Netflix doc 'Circus of Books' shines a light on LGBTQ and American history

LOS ANGELES – Karen and Barry Mason were an average couple living the 1980s Southern California dream — a humble home in West Hollywood, three healthy children, weekly services at a synagogue in the San Fernando Valley and a small business to call their own.

That business, unbeknownst to friends at barbecues and PTA meetings, was at one point the largest distributor of gay pornography in the country, and a cultural safe haven for the queer community amid the draconian moralism of the Reagan era.

Their oddball, deeply emotional family journey is at the heart of the new Netflix documentary “Circus of Books,” which debuted April 22. Directed by the Masons’ daughter Rachel Mason, the film explores the trials of the Mason tribe, who lived in fear of judgment from their God and their peers while also forging lasting bonds with the societal outcasts who frequented their bookstore and built a community against the odds.

“I’m the one who was the preservationist and the cultural member of the family,” says Rachel Mason, an artist and a longtime member of the Los Angeles queer avant-garde scene. “There was always this untouched treasure chest of family footage in the house, and so many have told me that this story is really part of gay history.”

#### [DATA FOR ANALYSIS]
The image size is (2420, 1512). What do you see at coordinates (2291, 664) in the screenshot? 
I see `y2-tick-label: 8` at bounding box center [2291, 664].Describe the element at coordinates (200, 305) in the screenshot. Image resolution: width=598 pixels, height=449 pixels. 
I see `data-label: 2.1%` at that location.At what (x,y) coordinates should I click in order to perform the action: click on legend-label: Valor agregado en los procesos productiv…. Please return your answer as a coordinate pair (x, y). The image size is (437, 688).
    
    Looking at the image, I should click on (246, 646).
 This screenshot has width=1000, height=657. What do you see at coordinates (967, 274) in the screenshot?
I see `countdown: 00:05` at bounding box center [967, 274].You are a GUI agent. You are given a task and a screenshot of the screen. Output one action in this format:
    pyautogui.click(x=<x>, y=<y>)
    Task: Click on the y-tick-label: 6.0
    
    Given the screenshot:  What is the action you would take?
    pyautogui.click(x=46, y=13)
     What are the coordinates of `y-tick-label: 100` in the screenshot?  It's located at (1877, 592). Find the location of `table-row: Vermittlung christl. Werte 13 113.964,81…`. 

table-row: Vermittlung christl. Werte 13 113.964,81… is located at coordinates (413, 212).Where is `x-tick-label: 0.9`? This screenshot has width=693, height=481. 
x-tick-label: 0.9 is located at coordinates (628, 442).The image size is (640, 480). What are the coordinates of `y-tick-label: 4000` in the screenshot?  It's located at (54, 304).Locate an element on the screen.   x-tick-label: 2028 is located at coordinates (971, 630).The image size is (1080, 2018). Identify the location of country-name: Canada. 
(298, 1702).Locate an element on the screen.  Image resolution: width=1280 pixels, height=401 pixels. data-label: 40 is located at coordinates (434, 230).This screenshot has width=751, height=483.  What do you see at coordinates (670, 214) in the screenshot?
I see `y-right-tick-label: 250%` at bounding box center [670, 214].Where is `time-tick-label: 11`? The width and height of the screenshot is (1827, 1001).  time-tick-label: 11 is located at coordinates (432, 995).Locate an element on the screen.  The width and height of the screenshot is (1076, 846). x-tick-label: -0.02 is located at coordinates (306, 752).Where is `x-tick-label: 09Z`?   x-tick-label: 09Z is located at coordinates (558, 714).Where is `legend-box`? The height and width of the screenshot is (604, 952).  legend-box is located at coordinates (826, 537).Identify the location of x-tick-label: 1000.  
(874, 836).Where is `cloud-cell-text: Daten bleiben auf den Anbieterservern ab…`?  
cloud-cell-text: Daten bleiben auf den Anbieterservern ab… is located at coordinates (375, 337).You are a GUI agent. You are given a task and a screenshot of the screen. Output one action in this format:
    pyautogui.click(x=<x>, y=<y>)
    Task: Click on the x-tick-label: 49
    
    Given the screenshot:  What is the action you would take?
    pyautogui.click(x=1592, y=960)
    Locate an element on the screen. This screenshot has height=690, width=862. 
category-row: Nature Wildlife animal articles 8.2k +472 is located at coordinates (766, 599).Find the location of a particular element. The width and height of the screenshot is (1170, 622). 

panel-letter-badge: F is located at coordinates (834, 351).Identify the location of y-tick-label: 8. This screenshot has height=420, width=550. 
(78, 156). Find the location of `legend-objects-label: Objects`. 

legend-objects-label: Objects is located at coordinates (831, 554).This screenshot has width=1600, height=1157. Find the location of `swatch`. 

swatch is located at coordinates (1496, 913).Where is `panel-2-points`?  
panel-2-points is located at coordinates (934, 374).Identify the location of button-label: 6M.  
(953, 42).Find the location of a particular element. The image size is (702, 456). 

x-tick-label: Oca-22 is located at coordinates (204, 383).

#### [LIST OF TASKS]
a) Based on the Circus of Books article, what are the answers to these?
(i) Where did the Masons attend weekly services?
(ii) On what date did the documentary debut?
(iii) Who directed the film?
b) Can you copy the Circus of Books article word for word, from "That business, unbeknownst" up to and including "the Reagan era."?
c) Would you resume the Circus of Books article right after its final sentence and carry it forward?

#### [RESULTS OF THE TASKS]
a)
(i) At a synagogue in the San Fernando Valley.
(ii) April 22.
(iii) Rachel Mason, the Masons' daughter.

b)
That business, unbeknownst to friends at barbecues and PTA meetings, was at one point the largest distributor of gay pornography in the country, and a cultural safe haven for the queer community amid the draconian moralism of the Reagan era.

c)
The Masons took control of the recently shuttered Circus of Books, on Santa Monica Boulevard in the heart of West Hollywood, in 1982, when the AIDS crisis was ramping up and crackdowns on pornography and an emphasis on family values were pervasive. While Karen and Barry say they didn’t especially revel in the sexual content they sold (Karen maintains she has never screened one of the adult films she stocked for decades), they formed strong attachments to their customer base and created a profitable business.

“What’s interesting to me is to see the disappearance of the memory of the AIDS crisis,” says Rachel Mason. “I talk to a lot of kids who don’t actually know how bad this was. I had a perspective on this from childhood, and it was important for me to show that my parents were there for those people.”

Matriarch Karen is the unwitting star of the doc, often staring directly into the camera and questioning who on Earth would care about such a story, as it mirrors that of so many other small businesses and their struggles to survive through the ages. One heavy hitter who cared was showrunner Ryan Murphy, who found Rachel through a documentary sales agent and attached himself to the project as an executive producer.

“When I met him, he told me, ‘This store was really central to my experience as a gay man. Back then, there was nowhere to go,'” says Mason.

Some of the film’s most wrenching moments come as Barry and Karen recall hundreds of young men, loyal customers, dying of AIDS in a matter of days. The couple gives accounts of reaching out to the family members of these men and informing them that the end was near, only to be told those children had been disowned, and not to call again.

“My mother is a religious person, and in those days shared the same views as what the Bible handed down. But her ultimate value is to always be a good mother. What happened to those men? Those were not good parents,” says Mason.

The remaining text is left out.